Quelques pistes de réflexion pour les mois qui viennent
Si vous êtes DSI ou CTO et que cette acquisition vous concerne de près ou de loin, voici comment j'aborderais les prochains mois — pas comme une checklist, mais comme un cadre de réflexion.
Distinguez vos cas d'usage par niveau de sensibilité. Tous vos projets IA ne requièrent pas le même niveau de souveraineté. Un assistant de rédaction marketing a un profil de risque très différent d'un système qui traite des données RH sensibles ou des informations stratégiques. Concentrez vos exigences de souveraineté là où elles ont vraiment de l'importance, et acceptez plus de pragmatisme ailleurs.
Posez des questions précises à Cohere — et demandez des réponses écrites. Où exactement les données seront-elles traitées ? Quels engagements contractuels sur la localisation sont maintenus ? Quelles sont les obligations de Cohere en cas de demande d'accès aux données par une autorité non-européenne ? Ces questions n'ont rien d'hostile, elles sont normales dans un contexte enterprise sérieux.
Observez la gouvernance de la transition. Les six à douze prochains mois sont révélateurs. Comment Cohere gère-t-il l'intégration des équipes d'Aleph Alpha ? Maintient-il les engagements pris envers les clients institutionnels allemands ? Investit-il dans l'infrastructure européenne ou la consolide-t-il vers des centres de données nord-américains ? Les actes valent plus que les communiqués de presse.
Ne liquidez pas vos options. Si vous utilisez déjà des solutions alternatives en parallèle — que ce soit des modèles open source déployés en interne, ou une infrastructure mixte — ne les abandonnez pas sous prétexte que Cohere-Aleph Alpha semble désormais plus solide. La résilience passe par la non-dépendance à un fournisseur unique, quel qu'il soit.

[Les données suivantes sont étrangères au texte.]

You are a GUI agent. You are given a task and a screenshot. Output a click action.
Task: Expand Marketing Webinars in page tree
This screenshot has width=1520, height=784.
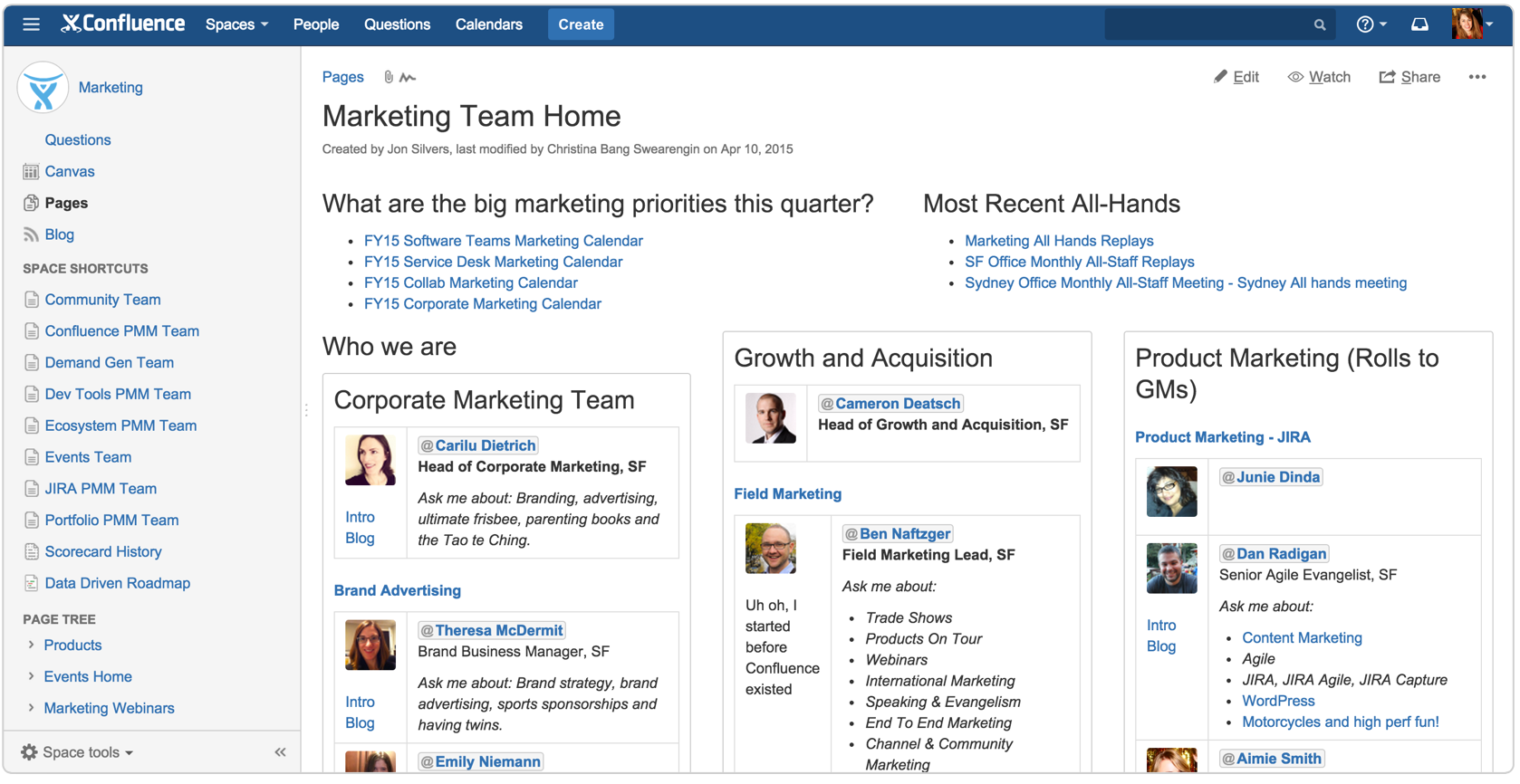[31, 708]
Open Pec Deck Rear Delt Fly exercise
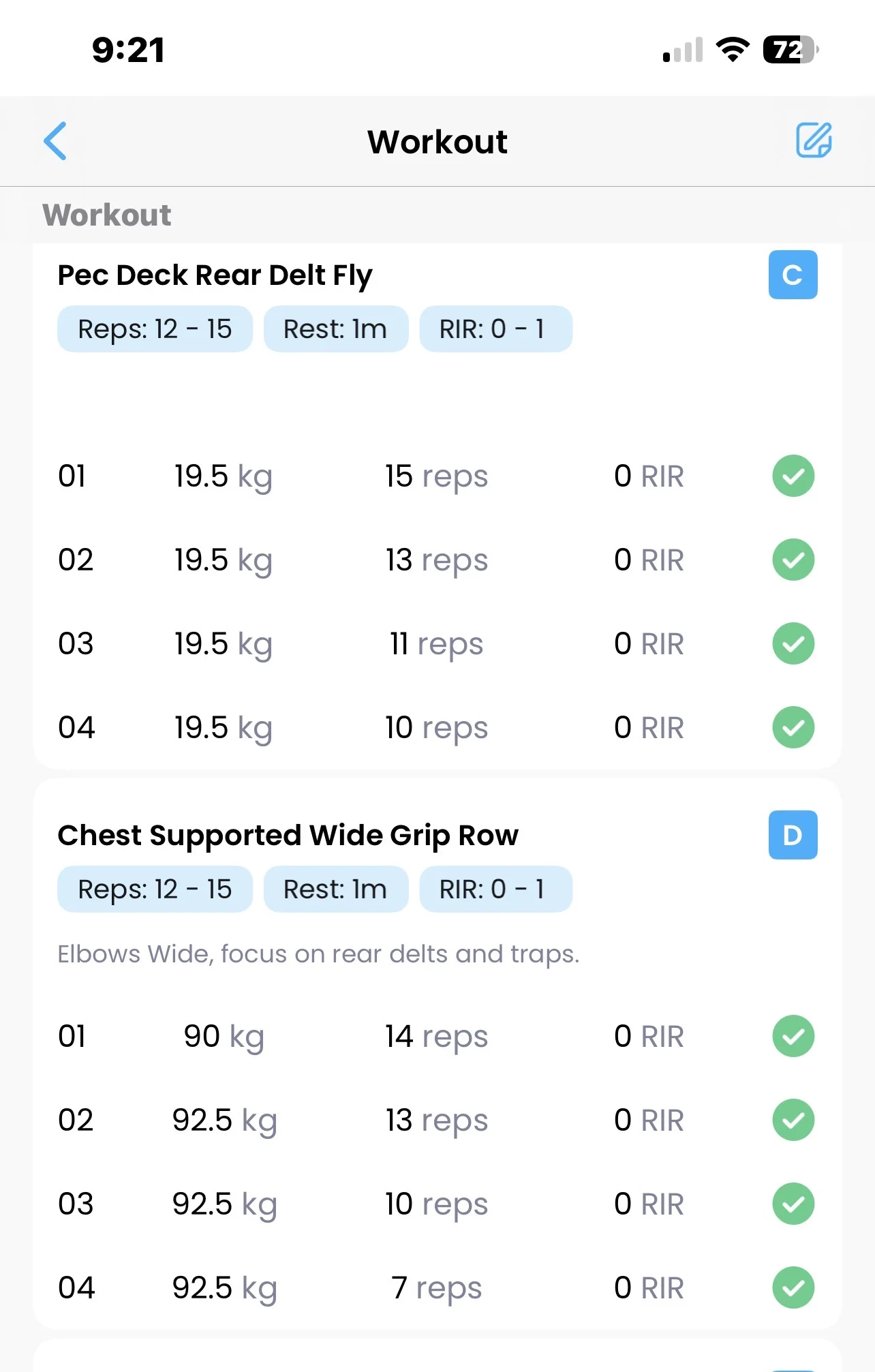 pyautogui.click(x=215, y=275)
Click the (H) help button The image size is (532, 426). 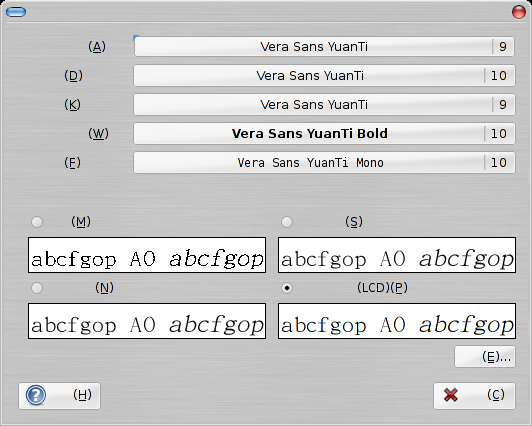point(59,395)
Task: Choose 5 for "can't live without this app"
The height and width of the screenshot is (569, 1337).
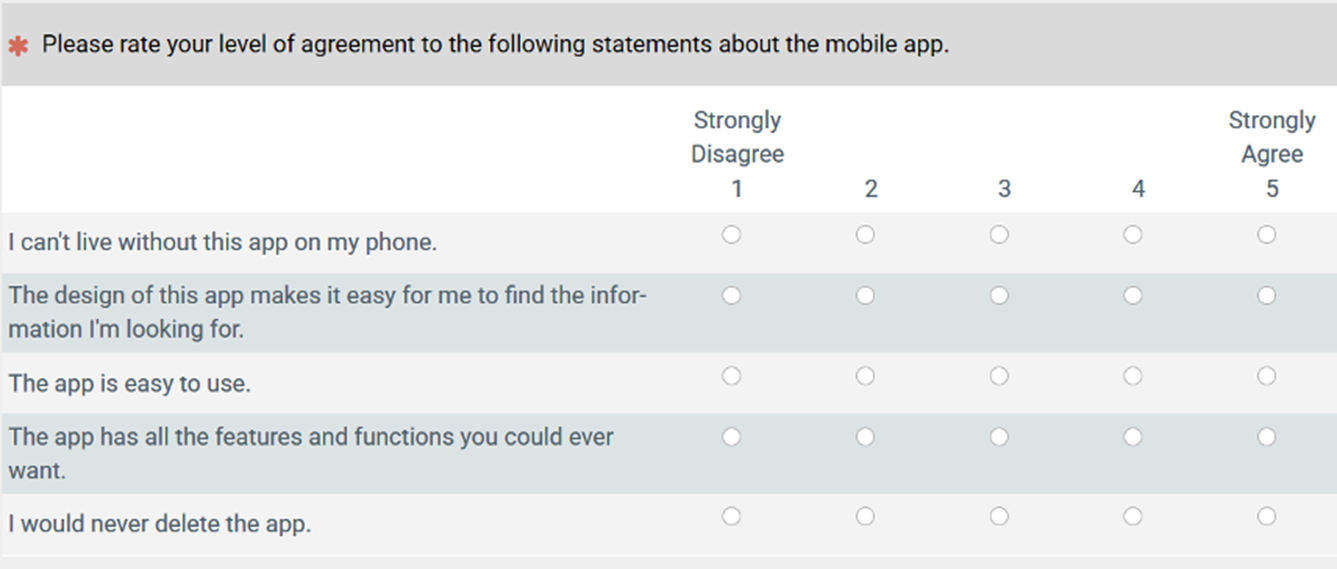Action: coord(1267,235)
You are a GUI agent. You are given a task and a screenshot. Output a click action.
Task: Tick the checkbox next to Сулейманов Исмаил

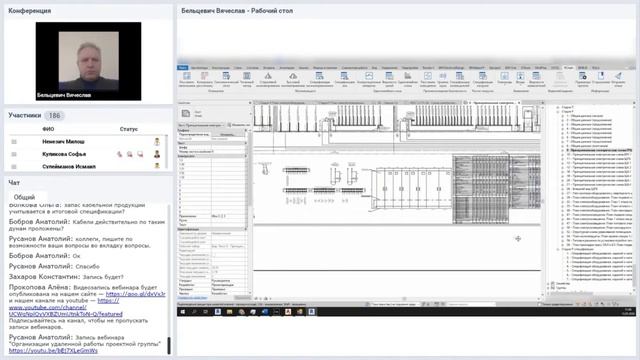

Ce que cette affaire dit de notre rapport à la souveraineté
Au fond, cette acquisition illustre une tension que les décideurs IT européens vont continuer à vivre pendant encore plusieurs années : l'écart entre la souveraineté comme intention politique et la souveraineté comme réalité opérationnelle.
L'intention politique est là. Le règlement européen sur l'IA, les discussions sur les données stratégiques, les financements publics à l'innovation — tout cela signale une volonté de ne pas laisser l'Europe dans une position de pure dépendance technologique.
Mais la réalité opérationnelle est que les cycles d'innovation en IA sont actuellement dictés par des acteurs qui disposent de moyens de calcul, de volumes de données et de capacités d'investissement que l'écosystème européen, dans son ensemble, ne peut pas égaler à court terme.
Cela ne signifie pas que la souveraineté IA est une chimère. Cela signifie qu'elle se construit différemment de ce qu'on espérait : moins par l'émergence d'un « OpenAI européen » qui prendrait le marché d'assaut, et plus par une combinaison de standards contractuels solides, d'infrastructures certifiées, de modèles open source mutualisés, et d'une culture acheteur plus exigeante.
Cohere acquiert Aleph Alpha. C'est peut-être la fin d'une certaine naïveté sur ce que signifie « souverain ». Et c'est peut-être, aussi, le début d'une conversation plus honnête sur ce que les entreprises européennes sont réellement prêtes à mettre en œuvre — et à payer — pour leur indépendance numérique.
La question n'est pas de savoir si cette acquisition est une bonne ou une mauvaise nouvelle. La question est de savoir ce que vous allez en faire.